Recently, photos resurfaced of Virginia Gov. Ralph Northam in black face posing with someone in a KKK robe, causing many to denounce his actions and call for his resignation. I agree with the fervor with which people are dealing with this harmful and disturbing issue because it cannot be taken lightly. These images are deeper than a badly-positioned joke or costume. His actions diminish trust that he will lead in the best interest of people of color. Northam must take responsibility for his actions — something that has not yet happened.
But this racism does not end with Northam’s situation, and there are larger issues at play here. I see people agonizing so extensively over the correct response to him, confused that a democratic candidate could do such racist things, that they are missing the larger picture: white liberals are not exempt from exhibiting racist behavior.
We cannot deny that western white supremacy was forcefully implemented in concert with this country’s founding. Colonization and slavery are critical components of this nation’s history, and they were justified and upheld by the notion that white people were superior. This country is still systemically set up to favor whiteness and to center whiteness. Structurally, culturally, and individually, we see white supremacy rearing its head as a systemic energy, both blatantly and subtly.
White supremacy is woven and embedded into society as a system so intricately that it can be invisible, mistaken for normalcy because, in fact, that’s what it is. Instead of seeing white supremacy as blatant acts of intentional harm, I challenge us to consider how this country was built to center whiteness. It’s a virus and an energy. It is a virus because it is a sickness at the core of so much harm, and it’s an energy because in its natural state — this country is conditioned to operate in accordance with whiteness: white culture, white thriving, white favoritism, and white comfort.
Getting white people to understand and acknowledge their favored positioning in a country made for whiteness is difficult. Getting white liberals to acknowledge that by effect, they could be contributing to the harm by upholding the system is painful.
My daily harm from white supremacy has nothing to do with political affiliation. The harm may not always be racial profiling, or being called the n-word, but I worry that the relativity of supposed “severity” has excused well-meaning white people from taking responsibility for their own actions. I am often in white liberal spaces training people to be allies (as my profession), and a common belief from many is that they are “woke” enough is often my biggest pain-point. Such self-proclaimed wokeness insinuates that they have no more work to do on themselves, and that they have nothing else to learn.
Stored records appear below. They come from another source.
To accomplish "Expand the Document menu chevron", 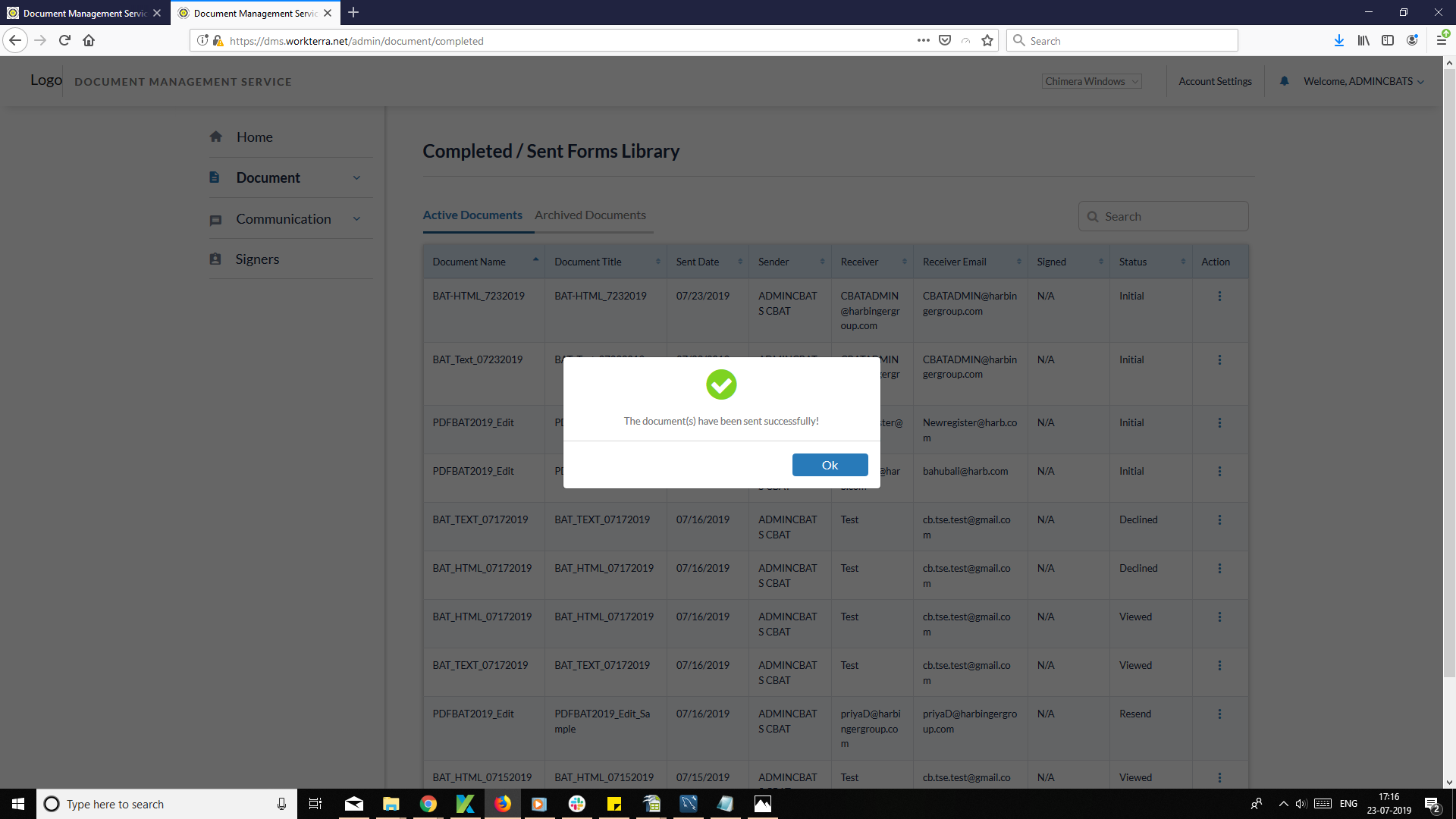I will (x=356, y=177).
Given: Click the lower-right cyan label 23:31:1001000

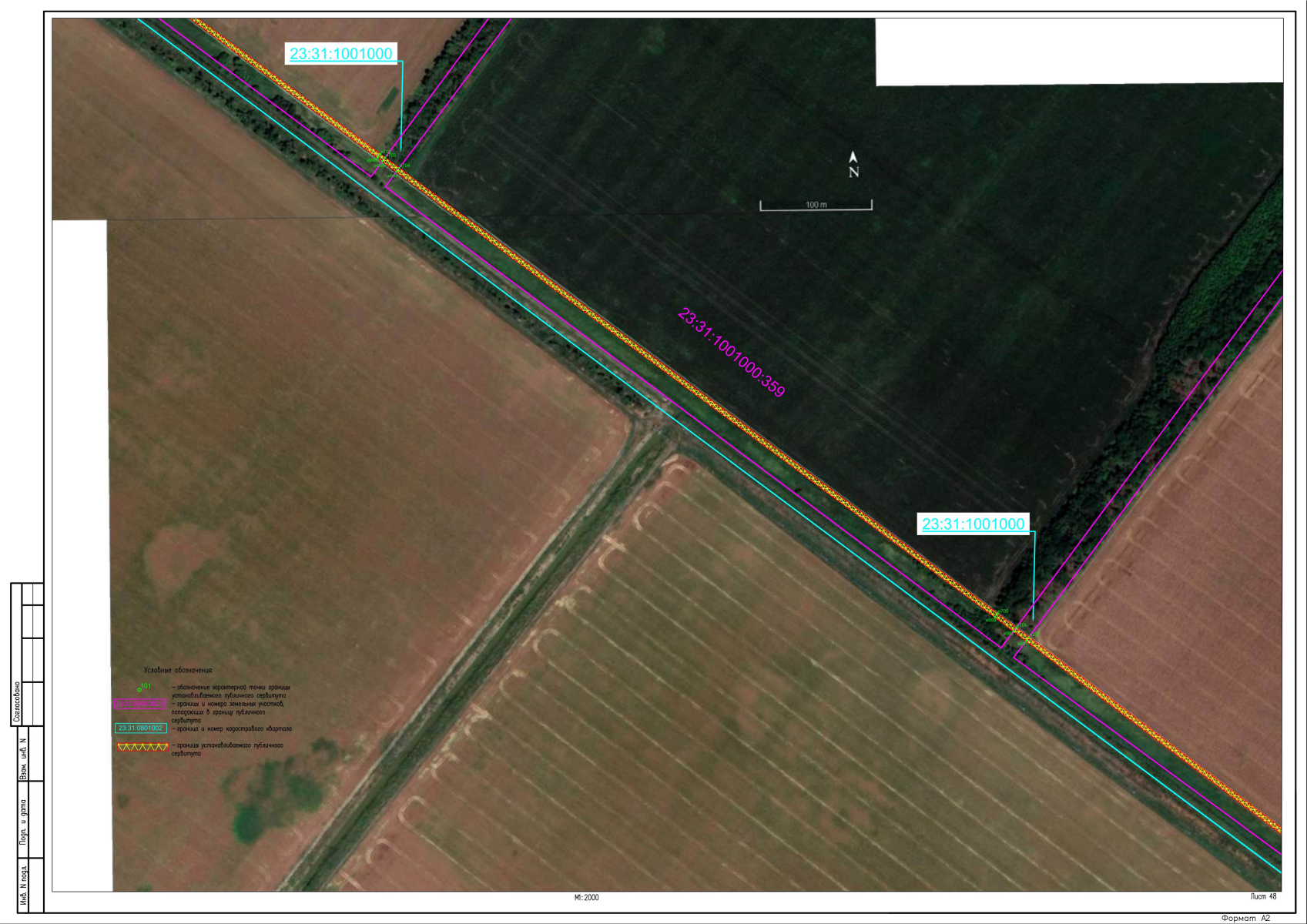Looking at the screenshot, I should click(x=974, y=524).
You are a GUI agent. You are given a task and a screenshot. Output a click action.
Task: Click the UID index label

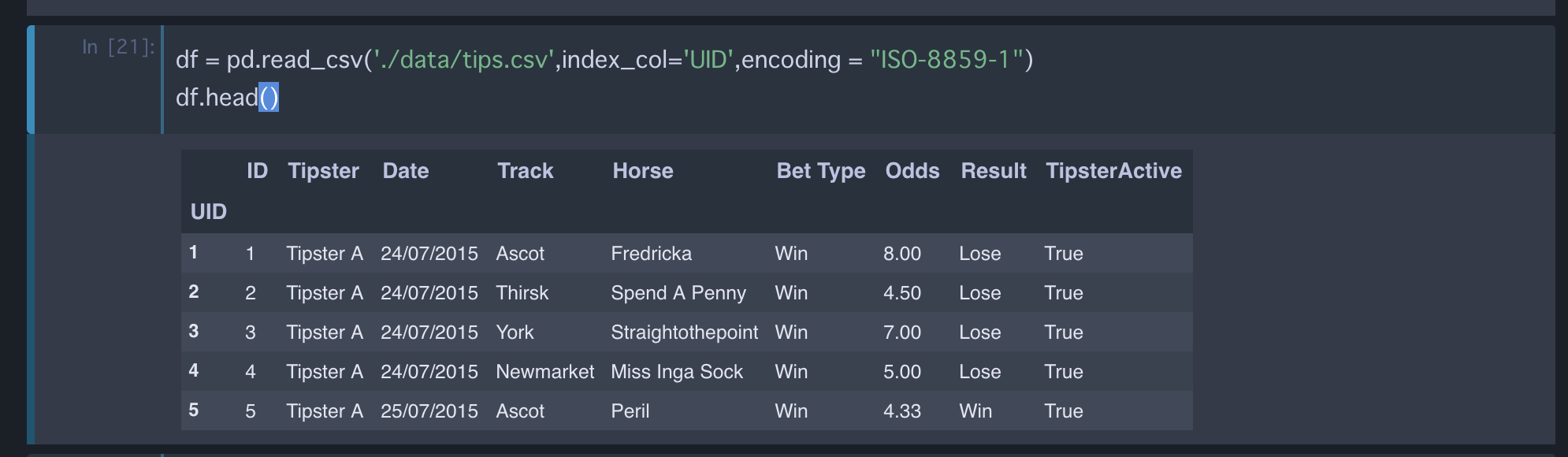209,212
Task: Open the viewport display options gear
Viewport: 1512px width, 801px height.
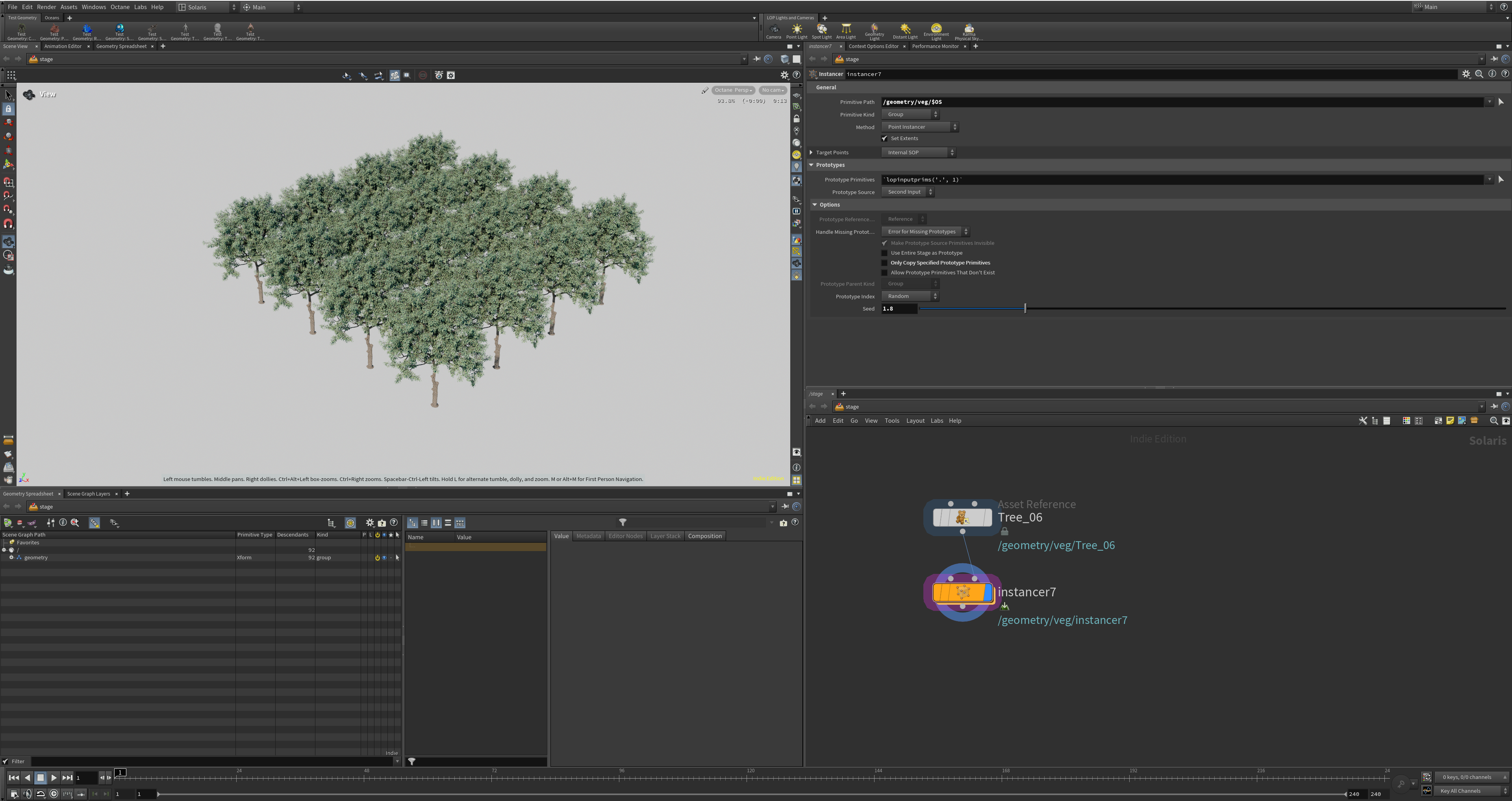Action: click(784, 75)
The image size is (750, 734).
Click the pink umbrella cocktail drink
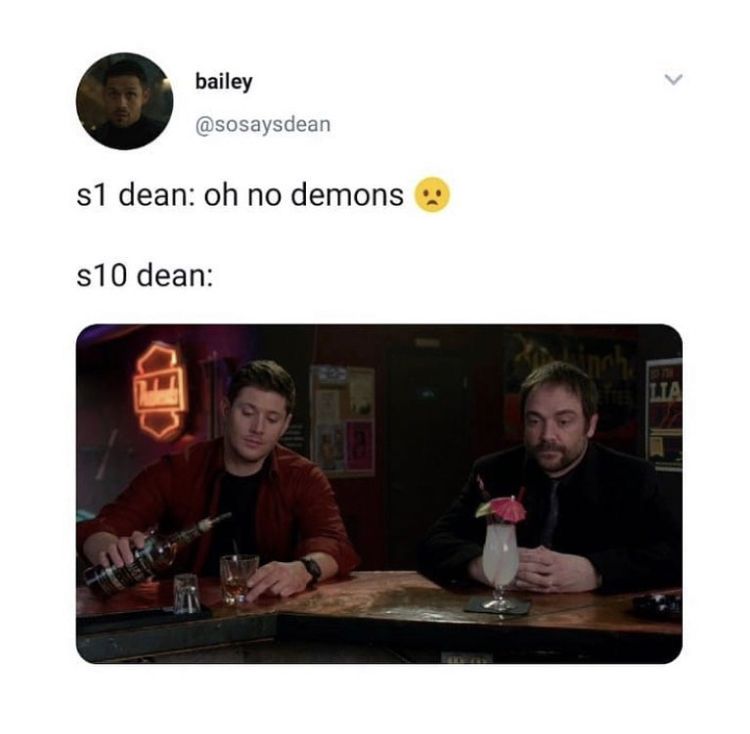point(499,552)
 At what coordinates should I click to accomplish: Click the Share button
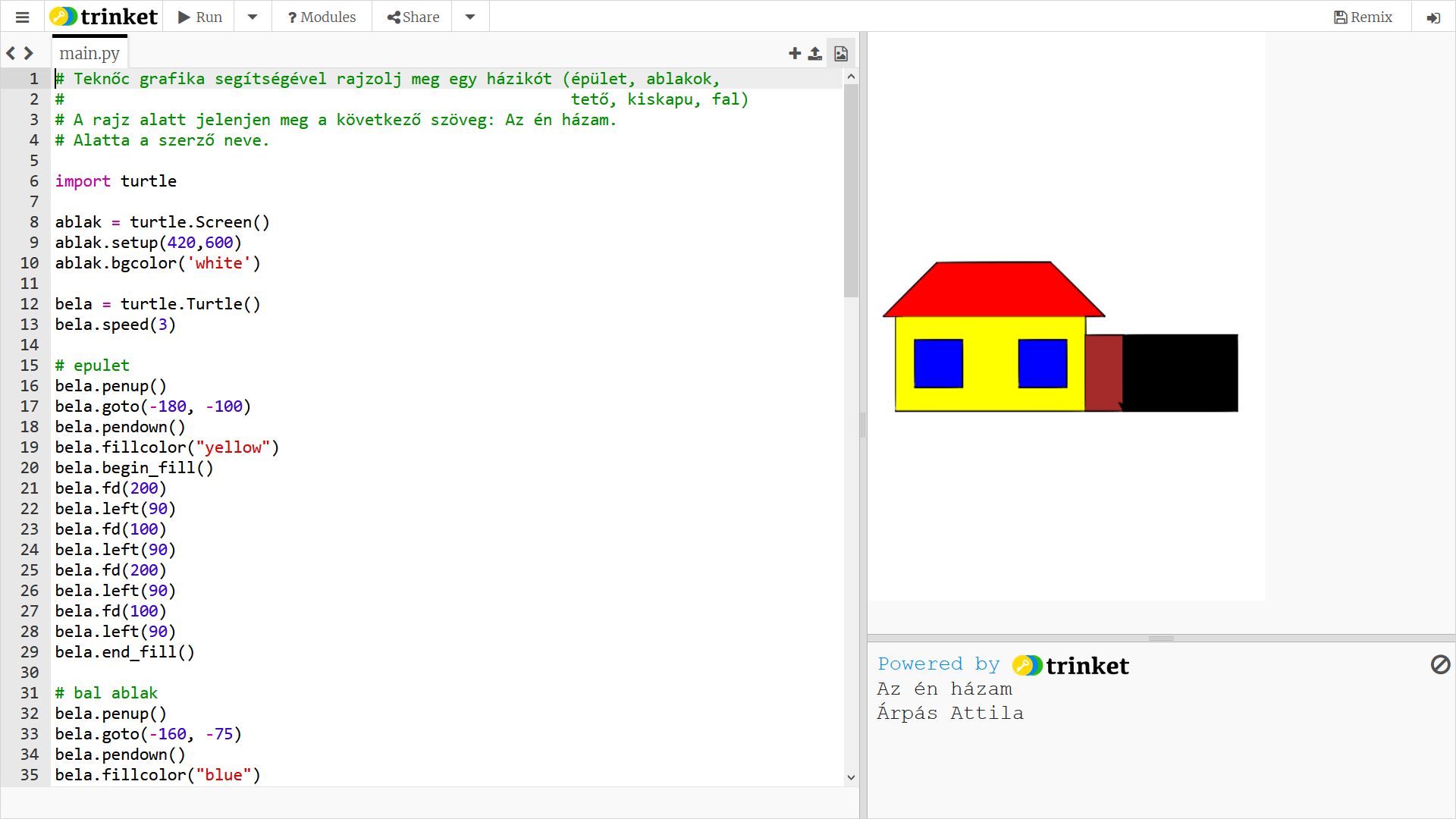tap(413, 17)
I have even noted plenty of people, upon recognizing that much work is required of them, who have admitted that they aren’t able or willing to commit to that. They have noted being “in” up to a certain point, but then acknowledged that they can’t go so far as to risk something, or even veer too far into discomfort. I understand that everyone is not called to the front line, but it is disheartening to see white people who won’t commit to the work necessary in their own spaces to dismantle this beast.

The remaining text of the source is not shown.